A New Day... Live in Las Vegas is the first English-language live album by Canadian singer Celine Dion, released by Columbia Records on 14 June 2004. It includes songs from Dion's Las Vegas residency show, A New Day.... The album also features studio recordings of two new tracks: "You and I" and "Ain't Gonna Look the Other Way". A New Day... Live in Las Vegas reached top ten in Canada, United States, France, Belgium and Greece, and was certified Gold in the United States and Greece and Silver in the United Kingdom.

Content
A New Day... Live in Las Vegas features thirteen live tracks from Dion's successful Las Vegas show, called A New Day... and two previously unreleased studio tracks: "You and I" and "Ain't Gonna Look the Other Way". It was also released with a bonus DVD containing 45-min documentary, called One Year... One Heart.

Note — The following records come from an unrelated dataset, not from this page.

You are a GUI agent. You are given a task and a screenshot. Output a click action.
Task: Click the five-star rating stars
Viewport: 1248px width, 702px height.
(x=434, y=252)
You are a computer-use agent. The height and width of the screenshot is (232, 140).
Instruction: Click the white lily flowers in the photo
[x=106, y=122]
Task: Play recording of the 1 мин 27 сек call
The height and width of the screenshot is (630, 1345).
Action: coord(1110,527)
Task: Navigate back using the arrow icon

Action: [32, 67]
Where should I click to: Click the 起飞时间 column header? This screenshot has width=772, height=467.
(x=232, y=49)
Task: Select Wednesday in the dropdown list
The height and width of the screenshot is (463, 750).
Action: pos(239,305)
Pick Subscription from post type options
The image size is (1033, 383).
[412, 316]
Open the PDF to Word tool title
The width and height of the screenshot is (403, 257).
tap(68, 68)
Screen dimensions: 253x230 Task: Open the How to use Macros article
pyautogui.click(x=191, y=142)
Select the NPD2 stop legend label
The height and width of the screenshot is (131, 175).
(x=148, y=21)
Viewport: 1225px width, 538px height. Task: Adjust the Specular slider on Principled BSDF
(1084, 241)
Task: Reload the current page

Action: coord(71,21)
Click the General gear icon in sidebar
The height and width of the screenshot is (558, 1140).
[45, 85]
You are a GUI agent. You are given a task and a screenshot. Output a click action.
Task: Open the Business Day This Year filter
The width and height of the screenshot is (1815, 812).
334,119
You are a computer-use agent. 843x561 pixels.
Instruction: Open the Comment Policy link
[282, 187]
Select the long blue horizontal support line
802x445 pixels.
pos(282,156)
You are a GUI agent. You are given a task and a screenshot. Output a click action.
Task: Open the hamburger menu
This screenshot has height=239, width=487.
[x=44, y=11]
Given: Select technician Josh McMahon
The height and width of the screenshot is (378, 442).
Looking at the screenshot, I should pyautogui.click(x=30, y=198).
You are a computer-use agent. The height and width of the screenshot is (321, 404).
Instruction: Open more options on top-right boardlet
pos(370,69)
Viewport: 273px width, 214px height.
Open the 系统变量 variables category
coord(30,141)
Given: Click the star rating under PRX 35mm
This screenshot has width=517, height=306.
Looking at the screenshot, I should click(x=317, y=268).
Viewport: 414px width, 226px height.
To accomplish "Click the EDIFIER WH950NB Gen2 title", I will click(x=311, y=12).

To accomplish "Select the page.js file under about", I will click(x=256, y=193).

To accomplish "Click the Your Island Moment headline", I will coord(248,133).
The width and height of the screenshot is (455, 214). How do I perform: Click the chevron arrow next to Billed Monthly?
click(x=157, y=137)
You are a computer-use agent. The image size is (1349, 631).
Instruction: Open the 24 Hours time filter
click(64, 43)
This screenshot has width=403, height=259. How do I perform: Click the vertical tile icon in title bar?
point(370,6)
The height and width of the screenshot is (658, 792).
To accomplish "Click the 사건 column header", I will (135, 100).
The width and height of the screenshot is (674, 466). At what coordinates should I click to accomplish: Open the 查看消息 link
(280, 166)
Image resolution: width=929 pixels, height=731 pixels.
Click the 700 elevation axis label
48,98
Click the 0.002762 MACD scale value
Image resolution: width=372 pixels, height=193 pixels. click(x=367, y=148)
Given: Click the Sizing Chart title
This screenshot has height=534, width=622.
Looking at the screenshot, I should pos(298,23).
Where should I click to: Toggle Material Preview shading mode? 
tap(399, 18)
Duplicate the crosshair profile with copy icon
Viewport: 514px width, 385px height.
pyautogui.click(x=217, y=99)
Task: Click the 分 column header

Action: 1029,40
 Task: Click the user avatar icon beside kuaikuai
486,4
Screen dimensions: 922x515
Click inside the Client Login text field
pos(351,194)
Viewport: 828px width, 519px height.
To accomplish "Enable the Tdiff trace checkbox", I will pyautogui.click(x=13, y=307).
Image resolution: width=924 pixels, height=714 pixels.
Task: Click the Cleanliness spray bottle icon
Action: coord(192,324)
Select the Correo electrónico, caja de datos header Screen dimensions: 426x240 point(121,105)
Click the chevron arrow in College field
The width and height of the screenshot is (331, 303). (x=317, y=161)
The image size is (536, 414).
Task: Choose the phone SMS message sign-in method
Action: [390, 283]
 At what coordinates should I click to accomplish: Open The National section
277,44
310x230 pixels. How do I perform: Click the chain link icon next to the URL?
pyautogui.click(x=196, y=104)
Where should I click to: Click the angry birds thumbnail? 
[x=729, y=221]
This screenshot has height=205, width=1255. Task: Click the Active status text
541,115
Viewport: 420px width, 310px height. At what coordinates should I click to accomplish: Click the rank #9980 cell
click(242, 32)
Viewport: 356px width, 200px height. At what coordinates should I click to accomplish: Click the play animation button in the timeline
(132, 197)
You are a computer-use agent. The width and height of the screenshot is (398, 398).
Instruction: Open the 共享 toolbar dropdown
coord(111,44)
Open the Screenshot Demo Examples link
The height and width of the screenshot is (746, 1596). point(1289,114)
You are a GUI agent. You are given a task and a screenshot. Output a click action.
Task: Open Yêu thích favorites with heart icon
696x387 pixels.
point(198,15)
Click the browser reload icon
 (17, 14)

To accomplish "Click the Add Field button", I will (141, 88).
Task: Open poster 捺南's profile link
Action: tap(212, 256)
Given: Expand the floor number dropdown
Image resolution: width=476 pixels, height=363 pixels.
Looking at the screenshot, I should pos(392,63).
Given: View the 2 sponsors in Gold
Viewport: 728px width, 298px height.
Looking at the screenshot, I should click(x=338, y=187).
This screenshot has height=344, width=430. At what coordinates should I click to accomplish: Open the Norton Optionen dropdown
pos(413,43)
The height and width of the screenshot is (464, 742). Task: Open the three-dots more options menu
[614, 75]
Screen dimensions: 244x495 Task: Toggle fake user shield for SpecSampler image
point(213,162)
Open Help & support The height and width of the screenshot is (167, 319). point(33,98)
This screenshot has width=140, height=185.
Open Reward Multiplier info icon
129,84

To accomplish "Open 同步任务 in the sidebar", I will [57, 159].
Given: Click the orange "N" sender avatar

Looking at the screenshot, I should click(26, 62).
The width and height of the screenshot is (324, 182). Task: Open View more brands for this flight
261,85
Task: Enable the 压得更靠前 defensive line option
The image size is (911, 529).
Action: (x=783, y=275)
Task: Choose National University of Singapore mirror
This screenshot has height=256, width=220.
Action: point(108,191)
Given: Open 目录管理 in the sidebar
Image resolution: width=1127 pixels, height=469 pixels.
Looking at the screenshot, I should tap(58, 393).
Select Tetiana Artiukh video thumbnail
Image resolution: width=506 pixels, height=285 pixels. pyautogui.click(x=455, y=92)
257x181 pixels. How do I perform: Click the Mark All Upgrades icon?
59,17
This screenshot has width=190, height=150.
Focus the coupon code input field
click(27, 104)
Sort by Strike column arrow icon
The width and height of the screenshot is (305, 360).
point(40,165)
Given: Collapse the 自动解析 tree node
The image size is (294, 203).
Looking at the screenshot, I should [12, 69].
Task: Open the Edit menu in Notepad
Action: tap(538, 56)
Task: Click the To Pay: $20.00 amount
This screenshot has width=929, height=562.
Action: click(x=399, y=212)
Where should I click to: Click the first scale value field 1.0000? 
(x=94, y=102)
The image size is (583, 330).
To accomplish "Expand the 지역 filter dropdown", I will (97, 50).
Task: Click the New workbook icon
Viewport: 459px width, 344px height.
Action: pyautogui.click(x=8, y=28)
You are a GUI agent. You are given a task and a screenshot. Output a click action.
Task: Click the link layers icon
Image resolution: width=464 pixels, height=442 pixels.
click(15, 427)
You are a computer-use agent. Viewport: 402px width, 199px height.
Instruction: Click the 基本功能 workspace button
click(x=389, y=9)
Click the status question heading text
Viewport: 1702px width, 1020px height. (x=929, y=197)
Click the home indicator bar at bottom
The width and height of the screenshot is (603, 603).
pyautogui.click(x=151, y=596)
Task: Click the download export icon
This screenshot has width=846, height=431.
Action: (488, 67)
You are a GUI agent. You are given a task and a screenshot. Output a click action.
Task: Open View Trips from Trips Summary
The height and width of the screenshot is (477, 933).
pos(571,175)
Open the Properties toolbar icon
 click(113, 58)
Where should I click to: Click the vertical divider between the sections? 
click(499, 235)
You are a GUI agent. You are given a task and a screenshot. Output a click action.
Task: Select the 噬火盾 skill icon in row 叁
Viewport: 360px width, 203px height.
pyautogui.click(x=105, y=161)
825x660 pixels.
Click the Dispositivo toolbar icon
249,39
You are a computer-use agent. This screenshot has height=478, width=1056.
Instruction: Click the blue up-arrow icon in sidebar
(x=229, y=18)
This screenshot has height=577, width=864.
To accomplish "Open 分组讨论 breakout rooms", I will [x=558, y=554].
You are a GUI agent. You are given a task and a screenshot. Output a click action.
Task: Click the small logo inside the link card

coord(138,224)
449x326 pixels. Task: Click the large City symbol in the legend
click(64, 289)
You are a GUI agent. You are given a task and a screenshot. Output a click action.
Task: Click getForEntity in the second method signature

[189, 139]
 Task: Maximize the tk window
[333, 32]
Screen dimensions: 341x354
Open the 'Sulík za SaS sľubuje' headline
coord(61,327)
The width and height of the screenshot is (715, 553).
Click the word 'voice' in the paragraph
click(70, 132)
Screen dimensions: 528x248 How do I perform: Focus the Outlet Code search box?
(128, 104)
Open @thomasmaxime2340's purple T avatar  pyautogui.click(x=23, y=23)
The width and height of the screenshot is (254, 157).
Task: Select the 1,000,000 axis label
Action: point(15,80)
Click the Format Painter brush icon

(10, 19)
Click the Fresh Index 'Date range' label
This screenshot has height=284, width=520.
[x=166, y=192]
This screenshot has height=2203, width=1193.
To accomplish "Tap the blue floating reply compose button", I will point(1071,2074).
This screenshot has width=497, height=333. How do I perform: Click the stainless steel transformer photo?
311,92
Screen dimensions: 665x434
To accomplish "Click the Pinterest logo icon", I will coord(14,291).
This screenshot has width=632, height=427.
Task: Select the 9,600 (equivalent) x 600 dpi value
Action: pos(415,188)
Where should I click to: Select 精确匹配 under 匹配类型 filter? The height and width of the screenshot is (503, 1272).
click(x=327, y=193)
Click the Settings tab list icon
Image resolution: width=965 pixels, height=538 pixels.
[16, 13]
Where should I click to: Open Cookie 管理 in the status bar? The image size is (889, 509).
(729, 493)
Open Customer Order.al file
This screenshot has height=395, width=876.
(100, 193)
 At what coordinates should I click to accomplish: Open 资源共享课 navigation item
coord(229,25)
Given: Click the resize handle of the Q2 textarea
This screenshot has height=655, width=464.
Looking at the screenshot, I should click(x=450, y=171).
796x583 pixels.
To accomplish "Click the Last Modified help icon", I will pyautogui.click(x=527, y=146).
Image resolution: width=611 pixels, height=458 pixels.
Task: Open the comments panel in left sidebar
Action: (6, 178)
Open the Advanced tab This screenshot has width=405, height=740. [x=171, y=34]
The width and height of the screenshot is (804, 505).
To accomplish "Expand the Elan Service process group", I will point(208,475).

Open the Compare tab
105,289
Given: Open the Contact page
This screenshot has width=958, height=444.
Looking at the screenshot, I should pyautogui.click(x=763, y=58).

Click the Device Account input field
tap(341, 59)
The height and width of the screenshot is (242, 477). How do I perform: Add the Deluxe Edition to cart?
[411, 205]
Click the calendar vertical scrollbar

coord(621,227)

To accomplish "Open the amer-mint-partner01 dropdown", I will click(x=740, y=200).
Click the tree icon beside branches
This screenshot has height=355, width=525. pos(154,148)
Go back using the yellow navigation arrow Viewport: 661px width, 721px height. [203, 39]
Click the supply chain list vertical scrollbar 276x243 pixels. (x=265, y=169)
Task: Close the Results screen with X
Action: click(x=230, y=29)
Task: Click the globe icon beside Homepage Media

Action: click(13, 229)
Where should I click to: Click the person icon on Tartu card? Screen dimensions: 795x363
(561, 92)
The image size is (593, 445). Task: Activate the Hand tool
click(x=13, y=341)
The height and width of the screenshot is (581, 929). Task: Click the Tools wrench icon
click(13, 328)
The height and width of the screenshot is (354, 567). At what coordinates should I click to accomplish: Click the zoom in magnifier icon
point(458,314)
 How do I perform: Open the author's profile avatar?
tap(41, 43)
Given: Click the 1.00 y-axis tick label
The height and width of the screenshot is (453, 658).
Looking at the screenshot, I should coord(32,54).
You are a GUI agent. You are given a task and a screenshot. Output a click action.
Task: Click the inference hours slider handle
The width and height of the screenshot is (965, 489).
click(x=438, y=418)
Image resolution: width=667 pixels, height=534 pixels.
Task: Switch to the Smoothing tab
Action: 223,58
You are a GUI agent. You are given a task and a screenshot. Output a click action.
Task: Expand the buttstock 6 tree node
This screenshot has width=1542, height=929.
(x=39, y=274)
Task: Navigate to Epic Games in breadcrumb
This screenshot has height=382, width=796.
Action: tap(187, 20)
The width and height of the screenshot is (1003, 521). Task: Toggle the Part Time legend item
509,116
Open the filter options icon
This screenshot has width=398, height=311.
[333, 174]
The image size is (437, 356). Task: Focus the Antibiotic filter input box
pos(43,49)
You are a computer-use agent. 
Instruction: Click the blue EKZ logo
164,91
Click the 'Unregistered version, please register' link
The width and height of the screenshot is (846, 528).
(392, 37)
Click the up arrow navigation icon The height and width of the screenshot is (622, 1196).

A New Day... Live in Las Vegas includes five live songs which weren't available on Dion's previous albums: "Fever", "I've Got the World on a String", "I Wish", "If I Could" and "What a Wonderful World". The studio versions of last two songs were included on her next album Miracle.

"If I Could" was originally recorded by Nancy Wilson on her Nancy Now! album in 1988. In 1993 Ray Charles covered it on My World, as well as Regina Belle on her album Passion. Barbra Streisand included the song on her Higher Ground album in 1997.

The French edition of A New Day... Live in Las Vegas contains "Contre nature" as a bonus track.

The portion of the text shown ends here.